Comme la chute des feuilles annonce l'automne, la cascade des prix signale, elle, la fin de la rentrée littéraire. On aura lu dix, vingt, parfois même - dans le meilleur des cas - une trentaine de livres ; on aura rajouté un/e ou deux écrivain/e/s à son palmarès personnel ; on se promet de ne pas les oublier et on leur donne rendez-vous l'année prochaine, même endroit, même heure peut-être. Mais parfois il faut attendre. Huit ans dans le cas de
Vincent Puente, publié par les discrètes mais ô combien intéressantes éditions La Bibliothèque, pour un premier volume du Corps des libraires, suite de nouvelles à l'esprit fantaisiste et à l'imaginaire vagabond, au style aussi mesuré que libre. Autant dire que ce deuxième volume, j'avais hâte de le lire.

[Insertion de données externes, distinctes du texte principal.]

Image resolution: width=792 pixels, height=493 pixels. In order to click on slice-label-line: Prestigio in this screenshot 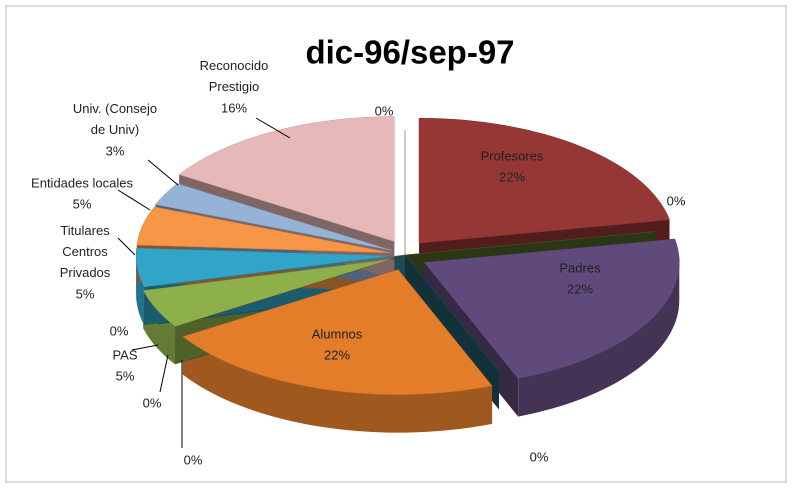, I will do `click(234, 86)`.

Ses histoires de librairies peu ordinaires et de libraires fabuleux sont ici plus étalées, on frôle même parfois le récit de voyage : Japon, Paris, Norvège ou encore cet îlot surmonté d'un phare et situé non-loin des côtes du Labrador, au Canada (région peuplée d'une petite communauté francophone d'origine québécoise et acadienne), phare dont le seul but est d'abriter la Librairie de Garde, mise en service en 1897 et dont le fond est hétérogène (les livres ne s'y vendent pas mais s'échangent) et où l'on peut trouver par exemple une édition des Anneaux de Saturne de
W.G. Sebald en allemand et à la fois en anglais – qui ferait la joie de
Patti Smith, fan de cet auteur ! À l'heure où les librairies se ressemblent peut-être toutes, suivant le flôt continu de la nouveauté, ce roman vient nous rappeler que le lecteur, comme le libraire, est lui aussi un « explorateur peu commun » qui, bien souvent, ne sait pas ce qu'il cherche mais le trouvera dans ce type de librairies : foutraques, difficiles d'accès (la Troquante à Genève en est un exemple réel), raisonnablement peu ordrées, toujours étonnantes et, comme le signale l'auteur, que ces librairies sont là pour « ébranler l'imaginaire ». Génial.